### ЗАДАНИЕ 1
Ответьте на вопросы по фрагменту текста ниже.
(a) В чем средневековый человек находит меру для остального мира?
(b) Чем исчислялся путь?
(c) Какую площадь обозначали юрнал и морген?

### ФРАГМЕНТ ТЕКСТА
Отношение человека к природе в средние века, разумеется, невозможно представить себе в таком же виде, в каком оно выступало в первобытном обществе. Средневековый человек уже не сливает себя с природой, но и не противопоставляет себя ей. Он сопоставляет себя со всем остальным миром и измеряет его своим собственным масштабом, а эту меру он находит в самом себе, в своем теле, в своей деятельности.

В этих условиях ничто не могло быть более естественным, нежели измерение пространства при помощи человеческого тела, его движения, способности человека воздействовать на материю. Человек здесь физически был "мерою всех вещей", и прежде всего земли. Протяженность и площадь земли не определяли при помощи каких-либо абсолютных, абстрагированных от конкретной ситуации мер и стандартов. Путь исчислялся числом шагов (отсюда "фут"). Квадратные меры имели очень мало смысла для земледельцев, не знакомых с геометрией. Локоть, пядь, палец, - самые естественные и распространенные меры. Время трудовых затрат человека лежало в основе определения им размеров возделанной земли. Мерами пахотного участка были юрнал, морген - площадь, которую можно было вспахать за один день. Эти меры площади не только варьировали из местности в местность, но никому и в голову не приходило задуматься над более точным (с современной точки зрения) определением размеров владения, - принятый тогда и повсеместно распространенный способ измерения земли был вполне удовлетворителен, он был и единственно возможным и мыслимым для людей средневековья.

### ПРЕДОСТАВЛЕННЫЕ ЗАПИСИ
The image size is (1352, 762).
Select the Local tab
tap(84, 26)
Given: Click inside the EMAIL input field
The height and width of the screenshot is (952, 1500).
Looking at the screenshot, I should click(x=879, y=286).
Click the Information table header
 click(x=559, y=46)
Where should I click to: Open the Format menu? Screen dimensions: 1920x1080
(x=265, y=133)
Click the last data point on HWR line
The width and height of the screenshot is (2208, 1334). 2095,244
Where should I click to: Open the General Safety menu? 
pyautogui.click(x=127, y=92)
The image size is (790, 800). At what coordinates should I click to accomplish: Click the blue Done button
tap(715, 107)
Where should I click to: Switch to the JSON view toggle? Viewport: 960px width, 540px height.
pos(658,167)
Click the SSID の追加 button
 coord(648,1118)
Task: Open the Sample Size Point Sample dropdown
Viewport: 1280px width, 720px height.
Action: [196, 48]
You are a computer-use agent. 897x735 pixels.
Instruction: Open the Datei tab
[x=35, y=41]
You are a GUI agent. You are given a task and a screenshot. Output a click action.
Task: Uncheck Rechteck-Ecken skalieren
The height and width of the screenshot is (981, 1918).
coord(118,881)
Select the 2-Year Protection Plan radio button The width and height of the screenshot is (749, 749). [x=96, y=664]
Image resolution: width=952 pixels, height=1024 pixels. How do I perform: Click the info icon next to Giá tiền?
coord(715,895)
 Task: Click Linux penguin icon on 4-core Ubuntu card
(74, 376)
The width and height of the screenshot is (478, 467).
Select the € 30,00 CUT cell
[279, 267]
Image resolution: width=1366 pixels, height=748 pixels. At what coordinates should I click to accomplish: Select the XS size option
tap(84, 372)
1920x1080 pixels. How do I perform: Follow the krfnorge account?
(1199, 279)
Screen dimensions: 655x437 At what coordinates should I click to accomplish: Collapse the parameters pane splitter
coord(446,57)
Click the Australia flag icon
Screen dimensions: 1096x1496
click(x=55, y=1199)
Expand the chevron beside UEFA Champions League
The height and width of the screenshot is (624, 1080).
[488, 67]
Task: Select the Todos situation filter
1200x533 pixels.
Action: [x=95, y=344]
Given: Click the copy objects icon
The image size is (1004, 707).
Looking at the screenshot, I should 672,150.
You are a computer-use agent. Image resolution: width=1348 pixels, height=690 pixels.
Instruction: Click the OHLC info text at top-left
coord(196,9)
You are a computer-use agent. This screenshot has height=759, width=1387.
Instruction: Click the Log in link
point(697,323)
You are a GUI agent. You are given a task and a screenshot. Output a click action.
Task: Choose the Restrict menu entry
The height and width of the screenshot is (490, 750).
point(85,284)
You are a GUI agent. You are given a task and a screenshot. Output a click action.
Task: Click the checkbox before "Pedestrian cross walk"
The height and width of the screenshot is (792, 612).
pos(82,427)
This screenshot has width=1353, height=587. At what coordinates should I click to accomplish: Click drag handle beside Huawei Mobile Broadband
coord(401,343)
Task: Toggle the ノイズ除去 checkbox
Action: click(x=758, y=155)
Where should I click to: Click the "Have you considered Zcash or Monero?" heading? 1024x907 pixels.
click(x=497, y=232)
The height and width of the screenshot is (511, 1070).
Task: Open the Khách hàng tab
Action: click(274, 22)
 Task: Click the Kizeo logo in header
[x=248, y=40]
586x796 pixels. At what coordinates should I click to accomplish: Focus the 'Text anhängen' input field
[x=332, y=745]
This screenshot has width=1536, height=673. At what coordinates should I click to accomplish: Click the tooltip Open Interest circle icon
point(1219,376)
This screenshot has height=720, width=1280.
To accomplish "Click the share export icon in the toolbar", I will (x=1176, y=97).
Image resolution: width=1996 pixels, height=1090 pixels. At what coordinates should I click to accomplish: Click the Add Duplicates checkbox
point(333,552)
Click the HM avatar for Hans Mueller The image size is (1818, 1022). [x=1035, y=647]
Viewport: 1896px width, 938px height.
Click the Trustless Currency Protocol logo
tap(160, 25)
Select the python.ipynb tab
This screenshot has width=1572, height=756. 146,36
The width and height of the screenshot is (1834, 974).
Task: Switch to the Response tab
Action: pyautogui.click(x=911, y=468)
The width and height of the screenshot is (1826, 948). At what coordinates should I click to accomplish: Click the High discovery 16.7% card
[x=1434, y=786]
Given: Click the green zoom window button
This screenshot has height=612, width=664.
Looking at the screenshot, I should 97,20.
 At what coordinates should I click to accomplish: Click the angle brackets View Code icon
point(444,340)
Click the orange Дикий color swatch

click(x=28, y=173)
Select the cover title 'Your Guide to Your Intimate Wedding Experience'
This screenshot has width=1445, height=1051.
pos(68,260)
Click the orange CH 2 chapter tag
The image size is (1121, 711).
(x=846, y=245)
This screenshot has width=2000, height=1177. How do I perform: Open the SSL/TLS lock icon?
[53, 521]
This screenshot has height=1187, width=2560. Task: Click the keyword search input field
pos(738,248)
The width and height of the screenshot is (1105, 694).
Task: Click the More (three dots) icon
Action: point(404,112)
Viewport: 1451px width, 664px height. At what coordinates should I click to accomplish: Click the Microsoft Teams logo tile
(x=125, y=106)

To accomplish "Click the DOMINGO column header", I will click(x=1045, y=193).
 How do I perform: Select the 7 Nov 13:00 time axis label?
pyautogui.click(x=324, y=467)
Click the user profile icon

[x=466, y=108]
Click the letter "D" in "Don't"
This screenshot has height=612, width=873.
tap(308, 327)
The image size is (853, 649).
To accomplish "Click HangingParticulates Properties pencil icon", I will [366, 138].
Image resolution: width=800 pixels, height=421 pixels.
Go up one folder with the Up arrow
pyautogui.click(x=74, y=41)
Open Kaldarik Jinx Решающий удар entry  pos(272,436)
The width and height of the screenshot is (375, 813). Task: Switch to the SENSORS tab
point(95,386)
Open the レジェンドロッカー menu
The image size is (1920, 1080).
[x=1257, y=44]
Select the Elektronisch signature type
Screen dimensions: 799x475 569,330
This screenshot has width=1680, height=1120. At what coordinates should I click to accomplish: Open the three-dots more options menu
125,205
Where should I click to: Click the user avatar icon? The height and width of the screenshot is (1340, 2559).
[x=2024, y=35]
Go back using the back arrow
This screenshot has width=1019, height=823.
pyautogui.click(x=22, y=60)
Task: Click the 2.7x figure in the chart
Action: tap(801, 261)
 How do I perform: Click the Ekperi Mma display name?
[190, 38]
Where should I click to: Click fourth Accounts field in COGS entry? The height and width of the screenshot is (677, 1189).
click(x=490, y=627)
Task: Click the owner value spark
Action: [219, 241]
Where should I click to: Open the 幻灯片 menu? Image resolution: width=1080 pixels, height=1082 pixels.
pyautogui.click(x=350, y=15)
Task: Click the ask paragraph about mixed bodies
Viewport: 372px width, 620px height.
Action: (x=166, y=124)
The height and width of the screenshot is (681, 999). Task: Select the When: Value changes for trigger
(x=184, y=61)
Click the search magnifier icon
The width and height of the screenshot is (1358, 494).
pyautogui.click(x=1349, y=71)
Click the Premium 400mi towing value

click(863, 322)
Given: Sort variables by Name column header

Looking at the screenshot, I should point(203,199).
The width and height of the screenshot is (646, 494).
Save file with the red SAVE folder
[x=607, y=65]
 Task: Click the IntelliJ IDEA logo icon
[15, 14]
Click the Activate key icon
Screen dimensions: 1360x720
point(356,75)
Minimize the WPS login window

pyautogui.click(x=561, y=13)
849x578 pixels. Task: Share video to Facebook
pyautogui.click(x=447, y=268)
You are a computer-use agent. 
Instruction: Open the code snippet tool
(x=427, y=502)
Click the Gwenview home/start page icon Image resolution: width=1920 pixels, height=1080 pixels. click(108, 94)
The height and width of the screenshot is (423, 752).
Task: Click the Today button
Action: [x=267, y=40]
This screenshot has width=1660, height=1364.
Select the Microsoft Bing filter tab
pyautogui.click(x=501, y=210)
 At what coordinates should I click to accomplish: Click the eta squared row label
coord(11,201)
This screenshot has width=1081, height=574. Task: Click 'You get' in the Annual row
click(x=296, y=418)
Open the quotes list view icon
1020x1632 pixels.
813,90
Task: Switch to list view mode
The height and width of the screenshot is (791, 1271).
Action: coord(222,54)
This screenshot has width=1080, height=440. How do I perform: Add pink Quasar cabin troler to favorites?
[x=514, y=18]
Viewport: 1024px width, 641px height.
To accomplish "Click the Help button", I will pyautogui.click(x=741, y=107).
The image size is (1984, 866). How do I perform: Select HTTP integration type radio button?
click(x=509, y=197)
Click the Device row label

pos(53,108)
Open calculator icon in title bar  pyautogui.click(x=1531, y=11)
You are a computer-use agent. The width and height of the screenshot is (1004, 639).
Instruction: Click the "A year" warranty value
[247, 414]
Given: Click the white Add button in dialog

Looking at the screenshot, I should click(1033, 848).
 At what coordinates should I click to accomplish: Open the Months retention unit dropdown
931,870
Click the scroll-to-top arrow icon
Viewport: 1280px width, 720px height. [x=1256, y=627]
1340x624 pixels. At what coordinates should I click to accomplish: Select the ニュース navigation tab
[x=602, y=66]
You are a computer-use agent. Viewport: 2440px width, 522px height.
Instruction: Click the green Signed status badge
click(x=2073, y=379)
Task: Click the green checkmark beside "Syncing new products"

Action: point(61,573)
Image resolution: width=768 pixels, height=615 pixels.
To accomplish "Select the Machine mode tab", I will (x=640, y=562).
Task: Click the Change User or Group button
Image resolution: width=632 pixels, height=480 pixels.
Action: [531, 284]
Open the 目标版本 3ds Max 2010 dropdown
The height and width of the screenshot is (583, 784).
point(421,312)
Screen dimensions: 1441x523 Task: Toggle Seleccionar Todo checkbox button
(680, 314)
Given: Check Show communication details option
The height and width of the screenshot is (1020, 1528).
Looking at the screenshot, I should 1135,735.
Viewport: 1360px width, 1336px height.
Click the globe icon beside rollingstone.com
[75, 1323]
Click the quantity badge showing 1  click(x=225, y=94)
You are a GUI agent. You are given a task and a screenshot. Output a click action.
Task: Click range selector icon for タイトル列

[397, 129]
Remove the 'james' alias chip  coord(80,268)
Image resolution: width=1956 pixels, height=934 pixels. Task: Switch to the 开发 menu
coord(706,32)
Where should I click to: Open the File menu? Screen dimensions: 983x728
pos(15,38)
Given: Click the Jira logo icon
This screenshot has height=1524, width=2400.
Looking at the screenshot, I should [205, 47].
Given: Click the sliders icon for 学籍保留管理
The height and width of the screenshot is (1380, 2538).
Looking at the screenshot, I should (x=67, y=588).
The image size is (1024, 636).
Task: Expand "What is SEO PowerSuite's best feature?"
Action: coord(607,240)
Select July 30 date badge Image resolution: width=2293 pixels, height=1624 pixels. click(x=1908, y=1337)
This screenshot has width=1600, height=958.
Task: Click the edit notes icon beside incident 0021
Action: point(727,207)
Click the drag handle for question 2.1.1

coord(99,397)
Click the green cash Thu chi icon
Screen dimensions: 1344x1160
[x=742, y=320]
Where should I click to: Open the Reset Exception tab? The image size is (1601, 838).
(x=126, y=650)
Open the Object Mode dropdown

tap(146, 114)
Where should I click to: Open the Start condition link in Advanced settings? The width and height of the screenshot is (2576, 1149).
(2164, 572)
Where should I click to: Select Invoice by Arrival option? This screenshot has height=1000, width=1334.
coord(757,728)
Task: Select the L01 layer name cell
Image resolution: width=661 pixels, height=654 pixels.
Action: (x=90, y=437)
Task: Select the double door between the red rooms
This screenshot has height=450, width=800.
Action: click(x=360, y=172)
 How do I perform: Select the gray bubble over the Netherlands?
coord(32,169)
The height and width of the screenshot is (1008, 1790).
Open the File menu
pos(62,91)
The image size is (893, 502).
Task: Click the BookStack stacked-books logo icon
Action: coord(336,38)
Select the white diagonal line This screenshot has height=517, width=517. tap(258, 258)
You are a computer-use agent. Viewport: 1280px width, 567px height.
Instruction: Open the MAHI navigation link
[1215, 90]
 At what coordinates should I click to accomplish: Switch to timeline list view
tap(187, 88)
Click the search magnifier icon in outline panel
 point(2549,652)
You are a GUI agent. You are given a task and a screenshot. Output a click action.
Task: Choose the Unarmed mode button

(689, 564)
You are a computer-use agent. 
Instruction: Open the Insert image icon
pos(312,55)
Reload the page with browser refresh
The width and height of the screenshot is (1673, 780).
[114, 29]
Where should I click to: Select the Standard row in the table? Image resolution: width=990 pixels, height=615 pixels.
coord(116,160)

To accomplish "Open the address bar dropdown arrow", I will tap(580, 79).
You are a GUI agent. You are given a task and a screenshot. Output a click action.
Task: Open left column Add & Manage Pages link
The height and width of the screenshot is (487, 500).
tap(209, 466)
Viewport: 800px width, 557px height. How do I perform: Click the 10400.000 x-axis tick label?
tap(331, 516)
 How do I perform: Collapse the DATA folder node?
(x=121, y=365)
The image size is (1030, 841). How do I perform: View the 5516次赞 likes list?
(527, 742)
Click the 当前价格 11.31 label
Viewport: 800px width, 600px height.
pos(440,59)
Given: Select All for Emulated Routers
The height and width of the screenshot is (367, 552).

### ЗАДАНИЕ 2
Обновите записи от их начала до строки, содержащей «Action: [196, 48]», включительно: замените «Viewport» на «Display», а всё остальное оставьте без изменений. Выведите только эту часть записей.

### ОТВЕТ 1
(a) В самом себе: в своем теле и в своей деятельности.
(b) Числом шагов.
(c) Площадь, которую можно было вспахать за один день.

### ОТВЕТ 2
The image size is (1352, 762).
Select the Local tab
tap(84, 26)
Given: Click inside the EMAIL input field
The height and width of the screenshot is (952, 1500).
Looking at the screenshot, I should click(x=879, y=286).
Click the Information table header
 click(x=559, y=46)
Where should I click to: Open the Format menu? Screen dimensions: 1920x1080
(x=265, y=133)
Click the last data point on HWR line
The width and height of the screenshot is (2208, 1334). 2095,244
Where should I click to: Open the General Safety menu? 
pyautogui.click(x=127, y=92)
The image size is (790, 800). At what coordinates should I click to accomplish: Click the blue Done button
tap(715, 107)
Where should I click to: Switch to the JSON view toggle? Display: 960px width, 540px height.
pos(658,167)
Click the SSID の追加 button
 coord(648,1118)
Task: Open the Sample Size Point Sample dropdown
Display: 1280px width, 720px height.
Action: [196, 48]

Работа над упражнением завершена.